Tuesday, February 27, 2007

chapter 13: confusion never was a girl's best friend.

and i know that, because
i feel confused.
like all the thoughts are whirring
round and round my head
like raspberry ripple icecream.
(the stuff in adverts, at least:
because when you get it home, it's shit)

right,
there's this boy at school
who i likenotlike.
and it's well confusing.

i'm sure that in the past, i've promised myself,
never again! will some silly boy or girl mess me up,
but what can i say, fools never learn!!

well, let's get started,
and try to sort out some of these thoughts.

this boy is in several of my lessons,
and i sit near him and we talk a lot during one.
and i feel like i've sort of fallen for him

and it seems weird!
because i don't know if i actually do like him.
because, i think of him a lot,
but it's not in a romantic way at all.
the thought of being even the vaguest bit romantic with him,
well, it's just plain weird to even thinkit.

i definitely don't feel the way i ever felt for
the boy-who's-too-pretty-for-his-own-good,
and can't even be compared to the way i ever
felt about candy.

and perhaps that has something to do with it.
because the boy-who's-too-pretty has been a total dick to me lately,
and i know that candy and i will just never happen, never work.
it seems weird to not fancy anybody,
and sometimes i've felt so cold that i could just curl up and eat through my ribs
into my heart, because it wasn't needed anymore,
and being miserable just makes me hungry.
so it could well be that i've just fallen for anybody who's even remotely friendly to me.
just to fill that void.
i mean, i was even confused about how i felt about connerchameleon a few weeks ago,
but that's another story for another time.

and idk.

and it could be that, i don't actually feel anything for him,
but i'm just worried that i do, so that makes me feel like i actually do.
it's weird to explain, but i know what i mean, and it's not the first time it's happened.

and i also have a vague worry that the reason i don't want to accept if i do like him
is based purely on shallow reasons.
i mean, it seems ridiculous because i don't think i'm a shallow person.
looks have never meant anything to me.
the person i've cared most about, i'd say love but i risk a lawsuit, i never actually found good looking.
i mean, do not get me wrong, people, he certainly wasn't ugly and i would NEVER have described him as so, but he wasn't my usual type. i usually fancied boys purely based on physical attractiveness never mind their personalities. but then, that could have been because i'd never been close enough to a boy before candy to fall for their personality.
excuse me for going off on a tangent
(i love that word)
and i'd try to get back on the tracks, but i don't know what to say these days.

but idk.
i'll have to see how it goes.
i imagine i'll work out if i like him or not as time passes.

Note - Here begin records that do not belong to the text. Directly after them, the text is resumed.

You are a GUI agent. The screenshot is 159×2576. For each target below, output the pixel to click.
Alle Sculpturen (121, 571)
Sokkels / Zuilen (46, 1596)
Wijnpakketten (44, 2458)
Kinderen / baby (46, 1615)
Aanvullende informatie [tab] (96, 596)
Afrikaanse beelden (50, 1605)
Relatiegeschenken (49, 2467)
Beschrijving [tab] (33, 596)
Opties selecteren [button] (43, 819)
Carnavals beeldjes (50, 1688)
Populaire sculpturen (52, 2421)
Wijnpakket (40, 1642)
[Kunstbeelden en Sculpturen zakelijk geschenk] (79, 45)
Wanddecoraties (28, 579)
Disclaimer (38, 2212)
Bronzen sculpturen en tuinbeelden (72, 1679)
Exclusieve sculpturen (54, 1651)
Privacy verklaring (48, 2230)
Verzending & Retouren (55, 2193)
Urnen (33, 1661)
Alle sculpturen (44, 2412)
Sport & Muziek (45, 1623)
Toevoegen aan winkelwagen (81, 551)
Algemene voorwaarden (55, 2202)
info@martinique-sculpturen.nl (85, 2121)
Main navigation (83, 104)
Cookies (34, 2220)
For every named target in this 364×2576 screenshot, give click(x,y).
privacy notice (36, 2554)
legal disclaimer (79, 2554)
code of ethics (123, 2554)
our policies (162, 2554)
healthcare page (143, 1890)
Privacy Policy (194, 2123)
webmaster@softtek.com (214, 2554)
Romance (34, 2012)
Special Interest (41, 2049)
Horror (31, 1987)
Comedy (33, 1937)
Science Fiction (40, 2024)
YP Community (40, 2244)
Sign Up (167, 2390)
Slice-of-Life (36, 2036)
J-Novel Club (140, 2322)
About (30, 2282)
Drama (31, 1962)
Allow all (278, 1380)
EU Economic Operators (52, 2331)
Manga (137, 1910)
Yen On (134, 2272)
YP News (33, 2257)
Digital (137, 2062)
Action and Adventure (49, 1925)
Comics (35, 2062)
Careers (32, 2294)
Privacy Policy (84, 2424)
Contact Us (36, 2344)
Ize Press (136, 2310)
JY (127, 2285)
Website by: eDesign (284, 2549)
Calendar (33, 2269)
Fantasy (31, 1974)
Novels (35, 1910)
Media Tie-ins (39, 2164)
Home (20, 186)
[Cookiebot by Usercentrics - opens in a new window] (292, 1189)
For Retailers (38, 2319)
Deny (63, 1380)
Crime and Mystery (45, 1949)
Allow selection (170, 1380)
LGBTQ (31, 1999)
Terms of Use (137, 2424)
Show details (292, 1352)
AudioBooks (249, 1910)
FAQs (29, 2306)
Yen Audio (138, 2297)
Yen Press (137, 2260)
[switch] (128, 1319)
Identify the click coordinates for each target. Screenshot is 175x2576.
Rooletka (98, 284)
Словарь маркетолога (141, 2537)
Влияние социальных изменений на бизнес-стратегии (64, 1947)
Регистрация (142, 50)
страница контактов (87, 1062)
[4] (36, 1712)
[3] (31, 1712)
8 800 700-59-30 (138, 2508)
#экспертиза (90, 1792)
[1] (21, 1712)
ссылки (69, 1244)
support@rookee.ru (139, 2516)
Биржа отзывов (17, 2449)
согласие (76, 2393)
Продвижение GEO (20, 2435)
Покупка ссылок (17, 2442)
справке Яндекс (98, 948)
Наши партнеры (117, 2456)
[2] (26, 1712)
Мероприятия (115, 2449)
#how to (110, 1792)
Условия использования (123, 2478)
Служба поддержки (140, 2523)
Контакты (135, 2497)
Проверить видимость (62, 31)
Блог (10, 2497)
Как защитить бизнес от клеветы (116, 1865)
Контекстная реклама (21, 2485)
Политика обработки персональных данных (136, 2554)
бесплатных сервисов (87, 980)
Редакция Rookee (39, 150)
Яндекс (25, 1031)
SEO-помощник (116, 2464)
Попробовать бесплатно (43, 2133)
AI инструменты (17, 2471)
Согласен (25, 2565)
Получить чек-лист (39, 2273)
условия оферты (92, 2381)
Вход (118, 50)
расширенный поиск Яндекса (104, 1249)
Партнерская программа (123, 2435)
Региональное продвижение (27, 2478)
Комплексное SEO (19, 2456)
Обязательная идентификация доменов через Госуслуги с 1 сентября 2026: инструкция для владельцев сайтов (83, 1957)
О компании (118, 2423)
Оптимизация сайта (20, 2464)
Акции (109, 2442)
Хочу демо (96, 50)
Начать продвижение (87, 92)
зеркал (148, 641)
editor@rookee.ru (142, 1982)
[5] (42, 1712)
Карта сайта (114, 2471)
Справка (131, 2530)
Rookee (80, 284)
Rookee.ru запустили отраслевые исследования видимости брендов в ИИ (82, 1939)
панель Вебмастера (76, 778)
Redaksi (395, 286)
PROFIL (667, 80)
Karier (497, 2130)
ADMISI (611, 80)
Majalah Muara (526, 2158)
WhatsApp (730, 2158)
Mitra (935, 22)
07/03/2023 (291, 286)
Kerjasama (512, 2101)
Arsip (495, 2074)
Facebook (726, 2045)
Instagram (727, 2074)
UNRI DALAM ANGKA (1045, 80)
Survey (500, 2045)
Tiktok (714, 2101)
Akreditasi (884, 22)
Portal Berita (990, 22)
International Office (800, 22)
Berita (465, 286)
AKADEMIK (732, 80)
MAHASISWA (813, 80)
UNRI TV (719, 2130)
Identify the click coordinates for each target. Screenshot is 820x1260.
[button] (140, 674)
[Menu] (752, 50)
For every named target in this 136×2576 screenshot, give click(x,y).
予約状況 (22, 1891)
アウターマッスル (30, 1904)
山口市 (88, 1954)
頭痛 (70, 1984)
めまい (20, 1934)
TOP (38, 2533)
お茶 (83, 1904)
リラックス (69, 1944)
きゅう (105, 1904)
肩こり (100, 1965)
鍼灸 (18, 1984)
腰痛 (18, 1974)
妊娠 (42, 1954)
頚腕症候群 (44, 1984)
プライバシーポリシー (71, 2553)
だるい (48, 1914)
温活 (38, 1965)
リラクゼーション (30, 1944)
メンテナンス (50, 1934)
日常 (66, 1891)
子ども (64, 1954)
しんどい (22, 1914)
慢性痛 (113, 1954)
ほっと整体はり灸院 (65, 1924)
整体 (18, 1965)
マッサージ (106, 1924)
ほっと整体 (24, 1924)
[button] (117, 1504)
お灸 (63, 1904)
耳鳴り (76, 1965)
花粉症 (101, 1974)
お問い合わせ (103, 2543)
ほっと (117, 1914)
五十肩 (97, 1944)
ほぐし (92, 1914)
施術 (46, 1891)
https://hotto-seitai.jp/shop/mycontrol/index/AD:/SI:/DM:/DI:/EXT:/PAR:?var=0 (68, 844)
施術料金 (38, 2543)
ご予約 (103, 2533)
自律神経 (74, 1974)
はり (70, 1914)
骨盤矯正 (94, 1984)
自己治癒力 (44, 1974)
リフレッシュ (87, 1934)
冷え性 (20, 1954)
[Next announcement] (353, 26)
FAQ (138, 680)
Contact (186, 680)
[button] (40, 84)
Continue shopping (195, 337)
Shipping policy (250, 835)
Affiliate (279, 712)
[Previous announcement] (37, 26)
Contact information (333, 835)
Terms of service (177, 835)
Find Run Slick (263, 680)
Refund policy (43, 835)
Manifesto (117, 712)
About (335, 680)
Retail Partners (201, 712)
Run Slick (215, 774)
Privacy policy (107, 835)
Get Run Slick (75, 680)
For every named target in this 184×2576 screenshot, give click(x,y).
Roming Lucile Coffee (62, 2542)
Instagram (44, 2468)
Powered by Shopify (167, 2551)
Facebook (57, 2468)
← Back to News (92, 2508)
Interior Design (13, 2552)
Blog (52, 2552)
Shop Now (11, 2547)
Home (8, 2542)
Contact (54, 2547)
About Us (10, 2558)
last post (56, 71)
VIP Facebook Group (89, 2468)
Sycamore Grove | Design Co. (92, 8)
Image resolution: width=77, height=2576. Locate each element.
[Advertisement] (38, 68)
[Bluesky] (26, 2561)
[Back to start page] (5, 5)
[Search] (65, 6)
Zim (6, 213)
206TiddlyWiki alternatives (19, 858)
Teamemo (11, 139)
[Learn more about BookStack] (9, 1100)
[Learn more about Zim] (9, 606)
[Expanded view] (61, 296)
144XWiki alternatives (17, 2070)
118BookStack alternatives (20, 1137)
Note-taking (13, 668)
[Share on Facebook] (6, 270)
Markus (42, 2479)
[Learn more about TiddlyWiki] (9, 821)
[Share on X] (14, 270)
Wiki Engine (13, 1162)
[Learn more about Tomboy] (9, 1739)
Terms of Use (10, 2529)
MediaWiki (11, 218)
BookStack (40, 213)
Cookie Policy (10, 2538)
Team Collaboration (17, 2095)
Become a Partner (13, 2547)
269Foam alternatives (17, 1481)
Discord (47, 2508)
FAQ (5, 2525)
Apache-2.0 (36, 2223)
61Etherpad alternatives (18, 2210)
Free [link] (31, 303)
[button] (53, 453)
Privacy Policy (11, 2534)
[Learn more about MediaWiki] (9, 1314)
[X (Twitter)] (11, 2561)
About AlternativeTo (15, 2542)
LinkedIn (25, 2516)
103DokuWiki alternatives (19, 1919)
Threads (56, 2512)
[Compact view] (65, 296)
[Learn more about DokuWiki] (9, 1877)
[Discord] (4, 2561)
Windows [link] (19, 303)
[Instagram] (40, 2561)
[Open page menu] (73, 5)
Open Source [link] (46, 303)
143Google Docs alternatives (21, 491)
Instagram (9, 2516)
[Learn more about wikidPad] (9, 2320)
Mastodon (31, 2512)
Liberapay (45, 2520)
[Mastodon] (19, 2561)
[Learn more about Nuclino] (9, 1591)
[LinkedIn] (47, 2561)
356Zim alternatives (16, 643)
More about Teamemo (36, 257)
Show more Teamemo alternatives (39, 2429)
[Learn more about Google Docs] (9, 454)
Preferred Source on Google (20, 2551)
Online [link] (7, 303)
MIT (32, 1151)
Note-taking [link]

thing is, i wanted to talk about my confusion,
so i tried talking to girl-alex,
but we couldn't talk properly because she just found it hilarious.
i made her swear not to tell anyone,
but it didn't stop her from shouting out in the middle of the form room,
"oh, there's this guy rhiannon fancies, i want to tell you who it is but i'm not allowed!"
so i've had EVERYBODY on my case, asking me who it is!!
i didn't want to tell anybody else about it because i don't want too many people knowing,
because then it'll get out and around and FFS i don't want anybody to know!!
so boobs would have felt hurt if i hadn't told her who it was, so i felt obliged to tell her.
she refused to talk to me if i didn't.
and i begged her not to take the piss, then told her.
she started wetting herself with laughter,
and now refers to me as
"rhiannon **coughfancies-thisboy'sname-**"

grr,
i rather wish i'd told conner now,
because at least he knows when to keep his mouth shut.